Jogi Bitter bleibt beim TVB

Stuttgart.
Johannes „Jogi“ Bitter bleibt beim TVB 1898 Stuttgart. Das gab der Torhüter am Montag auf einer Pressekonferenz bekannt.

Bitter spielt seit seit Januar 2016 für den TVB spielt. Nun hat er seinen zum Saisonende auslaufenden Vertrag um ein weiteres Jahr bis zum 30. Juni 2018 verlängert. Bitter wird in der kommenden Saison die Rückennummer eins tragen.

Trotz der großen Konkurrenz, die um Bitter buhlte. „Ich denke, ich habe eine ordentliche Saison gespielt“, sagte Bitter.
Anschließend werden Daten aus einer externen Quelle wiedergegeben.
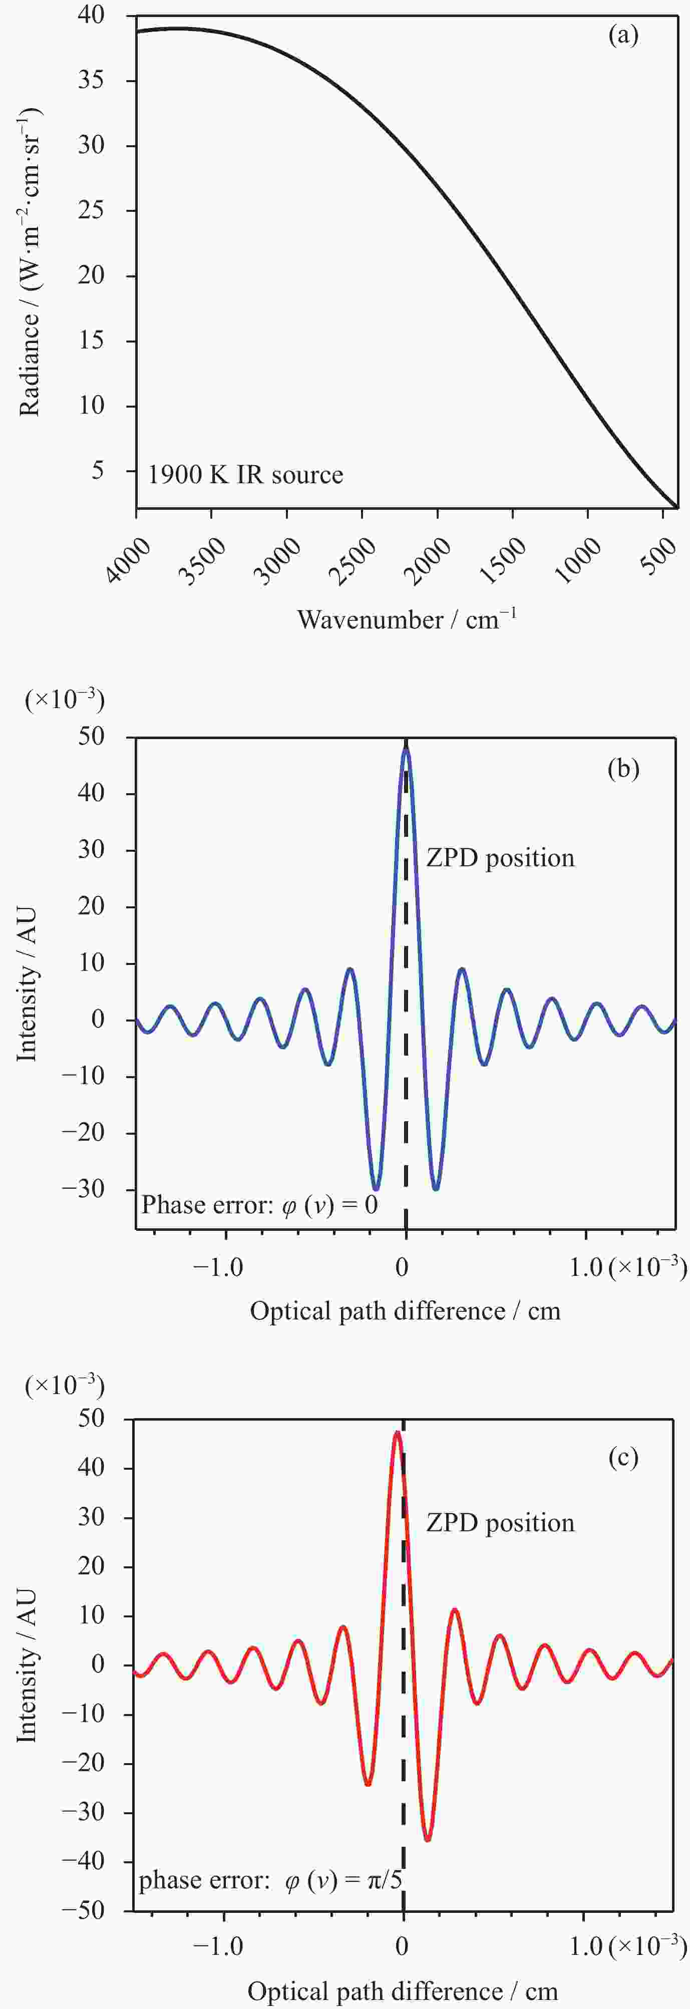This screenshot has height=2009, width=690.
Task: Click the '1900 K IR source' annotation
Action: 245,475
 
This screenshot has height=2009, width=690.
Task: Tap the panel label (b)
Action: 623,769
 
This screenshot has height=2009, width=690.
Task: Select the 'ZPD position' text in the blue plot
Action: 500,858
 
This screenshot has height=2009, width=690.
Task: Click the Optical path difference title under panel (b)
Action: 405,1310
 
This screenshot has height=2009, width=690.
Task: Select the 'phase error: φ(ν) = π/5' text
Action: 270,1880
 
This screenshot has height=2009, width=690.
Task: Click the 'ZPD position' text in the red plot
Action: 500,1523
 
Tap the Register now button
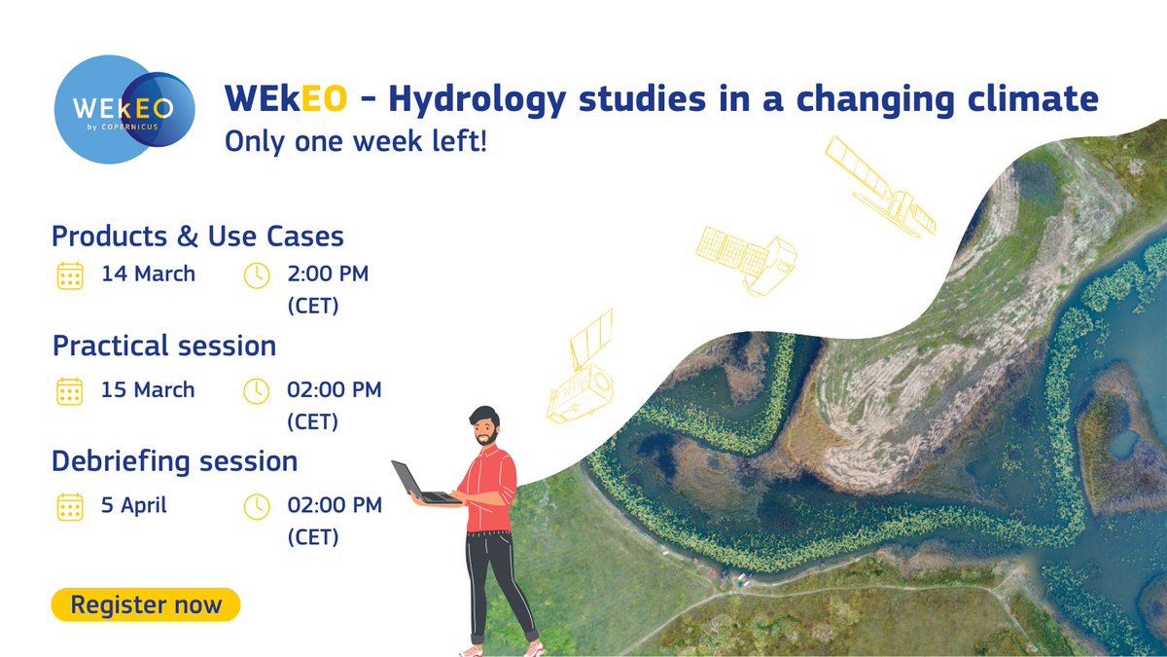click(x=146, y=604)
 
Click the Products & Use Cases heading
click(x=197, y=236)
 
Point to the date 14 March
click(x=148, y=274)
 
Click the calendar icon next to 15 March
click(x=69, y=391)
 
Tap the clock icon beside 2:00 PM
click(x=256, y=275)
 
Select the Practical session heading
click(x=164, y=346)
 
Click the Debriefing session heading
click(x=175, y=460)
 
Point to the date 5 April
click(x=134, y=505)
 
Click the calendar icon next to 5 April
click(x=69, y=506)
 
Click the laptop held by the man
click(x=418, y=484)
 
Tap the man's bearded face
click(x=484, y=428)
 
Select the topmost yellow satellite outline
click(x=878, y=185)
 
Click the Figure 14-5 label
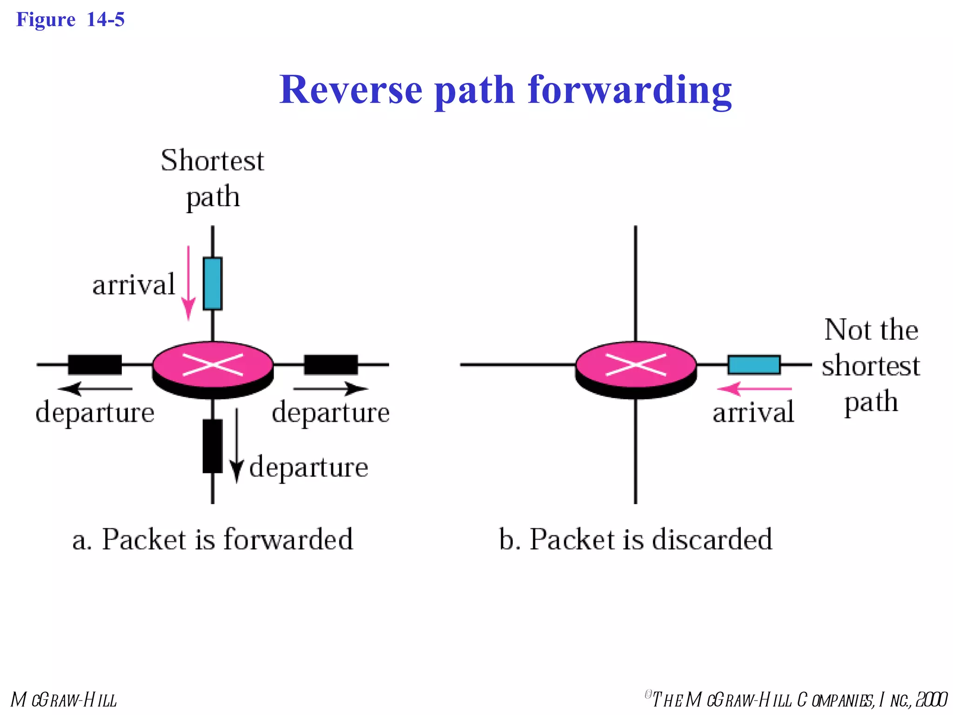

Deshalb sei ihm auch das eine oder andere Angebot vorgelegen. „Ich habe aber offen gesagt, dass ich dazu tendiere, beim TVB zu bleiben, sofern die sportlichen Voraussetzungen passen.“ Deshalb habe er die anderen Angebote relativ schnell ad acta gelegt. Auch, weil ihm der Verein gewisse Freiheiten gewähre, „damit ich bei meiner Familie in Hamburg sein kann“.
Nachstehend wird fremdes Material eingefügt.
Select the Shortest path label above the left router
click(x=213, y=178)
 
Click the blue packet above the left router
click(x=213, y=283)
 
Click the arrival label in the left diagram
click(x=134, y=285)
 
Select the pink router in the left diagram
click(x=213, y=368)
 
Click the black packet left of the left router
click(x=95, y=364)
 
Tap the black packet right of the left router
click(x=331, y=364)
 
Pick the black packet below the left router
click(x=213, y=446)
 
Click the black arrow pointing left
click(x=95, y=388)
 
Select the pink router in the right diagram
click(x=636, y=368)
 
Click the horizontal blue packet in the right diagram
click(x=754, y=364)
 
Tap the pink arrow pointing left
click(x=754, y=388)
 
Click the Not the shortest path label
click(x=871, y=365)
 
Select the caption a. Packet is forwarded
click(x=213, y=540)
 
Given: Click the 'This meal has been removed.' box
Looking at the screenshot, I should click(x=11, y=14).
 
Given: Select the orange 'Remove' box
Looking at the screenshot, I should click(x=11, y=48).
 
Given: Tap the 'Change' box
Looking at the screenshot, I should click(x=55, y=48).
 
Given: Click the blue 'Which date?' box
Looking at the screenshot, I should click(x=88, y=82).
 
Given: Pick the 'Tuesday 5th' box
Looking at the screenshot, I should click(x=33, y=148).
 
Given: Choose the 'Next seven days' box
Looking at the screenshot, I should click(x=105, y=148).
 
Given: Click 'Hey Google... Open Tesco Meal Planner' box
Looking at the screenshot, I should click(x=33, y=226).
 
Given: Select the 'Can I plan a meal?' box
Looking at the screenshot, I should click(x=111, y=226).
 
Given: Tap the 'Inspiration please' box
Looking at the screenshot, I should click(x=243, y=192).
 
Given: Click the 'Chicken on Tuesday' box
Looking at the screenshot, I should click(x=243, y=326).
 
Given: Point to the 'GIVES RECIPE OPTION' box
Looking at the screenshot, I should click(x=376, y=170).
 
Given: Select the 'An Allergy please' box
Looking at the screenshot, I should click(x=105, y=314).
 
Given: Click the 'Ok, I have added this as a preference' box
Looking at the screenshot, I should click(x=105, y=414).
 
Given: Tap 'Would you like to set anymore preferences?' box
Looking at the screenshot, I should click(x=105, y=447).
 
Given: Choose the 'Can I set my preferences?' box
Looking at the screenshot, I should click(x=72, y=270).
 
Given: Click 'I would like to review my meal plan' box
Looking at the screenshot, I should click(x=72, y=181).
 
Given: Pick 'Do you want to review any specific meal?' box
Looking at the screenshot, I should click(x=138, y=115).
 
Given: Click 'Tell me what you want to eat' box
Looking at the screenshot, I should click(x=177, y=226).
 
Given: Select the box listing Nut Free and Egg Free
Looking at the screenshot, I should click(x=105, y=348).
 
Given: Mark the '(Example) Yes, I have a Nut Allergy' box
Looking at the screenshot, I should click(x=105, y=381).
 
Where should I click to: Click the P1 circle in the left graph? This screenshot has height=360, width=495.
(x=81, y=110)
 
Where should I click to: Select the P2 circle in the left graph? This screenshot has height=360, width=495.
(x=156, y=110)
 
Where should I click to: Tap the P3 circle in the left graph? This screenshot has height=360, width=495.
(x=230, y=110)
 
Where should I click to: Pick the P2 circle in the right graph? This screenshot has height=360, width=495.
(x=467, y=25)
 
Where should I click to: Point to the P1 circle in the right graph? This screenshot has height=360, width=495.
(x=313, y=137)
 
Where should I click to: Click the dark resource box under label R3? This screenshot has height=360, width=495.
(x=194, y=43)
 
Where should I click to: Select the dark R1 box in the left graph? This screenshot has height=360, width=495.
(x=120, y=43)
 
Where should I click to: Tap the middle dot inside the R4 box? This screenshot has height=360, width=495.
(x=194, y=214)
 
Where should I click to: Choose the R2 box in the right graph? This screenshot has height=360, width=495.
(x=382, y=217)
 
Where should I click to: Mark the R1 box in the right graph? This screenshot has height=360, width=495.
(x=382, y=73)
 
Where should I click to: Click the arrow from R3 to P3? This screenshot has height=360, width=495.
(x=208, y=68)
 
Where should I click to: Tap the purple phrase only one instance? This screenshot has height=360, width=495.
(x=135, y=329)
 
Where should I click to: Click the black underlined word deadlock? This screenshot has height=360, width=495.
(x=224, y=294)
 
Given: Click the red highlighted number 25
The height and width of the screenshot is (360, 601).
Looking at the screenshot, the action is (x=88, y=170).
Sportlich und als Persönlichkeit bedeutend

„Dass sich Jogi für uns entschieden hat, macht uns sehr stolz“, so Schweikardt. Für den TVB sei Bitters Vertragsverlängerung ein weiterer wichtiger Schritt, zu einer festen Größe in der ersten Liga zu werden. Jeder wisse, wie bedeutend Bitter für den TVB sei – nicht nur sportlich, sondern auch als Persönlichkeit. „Er macht uns alle ein Stück weit besser.“

Bitter erinnerte sich an seine Ankunft in Stuttgart im Januar 2016. „Ich habe mich schnell eingelebt, es hat sich hier gleich gut angefühlt.“ In der vergangenen Saison habe die Mannschaft etwas geschafft, was ihr nur wenige zugetraut hätten. „Das Team hat gezeigt, dass es auch in Drucksituationen funktioniert.“ In der neuen Runde wolle er seinen Teil zur Weiterentwicklung des TVB beitragen.
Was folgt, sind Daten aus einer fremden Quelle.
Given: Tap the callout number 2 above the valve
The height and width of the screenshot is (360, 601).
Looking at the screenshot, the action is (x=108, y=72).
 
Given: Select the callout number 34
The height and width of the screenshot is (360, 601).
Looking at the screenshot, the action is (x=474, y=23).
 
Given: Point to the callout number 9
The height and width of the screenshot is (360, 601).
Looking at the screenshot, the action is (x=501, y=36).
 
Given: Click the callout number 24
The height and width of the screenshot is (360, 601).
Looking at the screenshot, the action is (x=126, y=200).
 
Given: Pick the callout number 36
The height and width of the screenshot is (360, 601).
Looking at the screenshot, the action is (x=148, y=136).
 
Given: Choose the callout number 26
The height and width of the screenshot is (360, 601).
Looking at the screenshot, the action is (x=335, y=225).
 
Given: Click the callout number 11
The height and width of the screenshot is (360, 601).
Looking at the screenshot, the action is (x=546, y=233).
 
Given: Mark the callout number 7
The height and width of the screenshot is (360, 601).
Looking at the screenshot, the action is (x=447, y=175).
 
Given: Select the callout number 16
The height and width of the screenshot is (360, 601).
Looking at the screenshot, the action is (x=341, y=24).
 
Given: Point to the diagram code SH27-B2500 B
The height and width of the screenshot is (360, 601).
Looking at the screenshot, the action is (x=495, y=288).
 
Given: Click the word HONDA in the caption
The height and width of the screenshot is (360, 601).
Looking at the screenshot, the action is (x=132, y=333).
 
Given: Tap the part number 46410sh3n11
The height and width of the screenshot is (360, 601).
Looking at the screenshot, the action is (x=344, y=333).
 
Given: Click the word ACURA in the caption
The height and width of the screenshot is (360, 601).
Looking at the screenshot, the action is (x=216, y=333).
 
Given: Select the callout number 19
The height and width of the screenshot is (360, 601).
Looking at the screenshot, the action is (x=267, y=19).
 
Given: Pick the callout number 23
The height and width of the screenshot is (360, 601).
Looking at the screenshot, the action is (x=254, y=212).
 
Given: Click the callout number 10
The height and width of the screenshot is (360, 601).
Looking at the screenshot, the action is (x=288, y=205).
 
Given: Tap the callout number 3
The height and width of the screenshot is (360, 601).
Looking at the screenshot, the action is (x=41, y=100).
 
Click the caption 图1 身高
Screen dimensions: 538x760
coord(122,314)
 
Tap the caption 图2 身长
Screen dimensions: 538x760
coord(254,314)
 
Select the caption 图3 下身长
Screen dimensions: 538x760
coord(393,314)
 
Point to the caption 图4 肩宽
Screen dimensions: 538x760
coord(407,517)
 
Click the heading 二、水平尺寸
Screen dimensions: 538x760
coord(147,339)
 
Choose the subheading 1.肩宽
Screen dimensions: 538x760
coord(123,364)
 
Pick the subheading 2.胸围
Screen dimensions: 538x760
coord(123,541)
Der TVB will den Klassenerhalt früher erreichen

Großes Ziel ist Etablierung in der Liga – in kleinen Schritten, wie Jürgen Schweikardt bemerkte. „Schön wäre es, wenn wir in der nächsten Saison nicht so lange um den Ligaverbleib zittern müssten.“ Damit könnte der TVB früher in die Personalplanungen einsteigen für die dann vierte Saison. Noch einmal mit Bitter womöglich?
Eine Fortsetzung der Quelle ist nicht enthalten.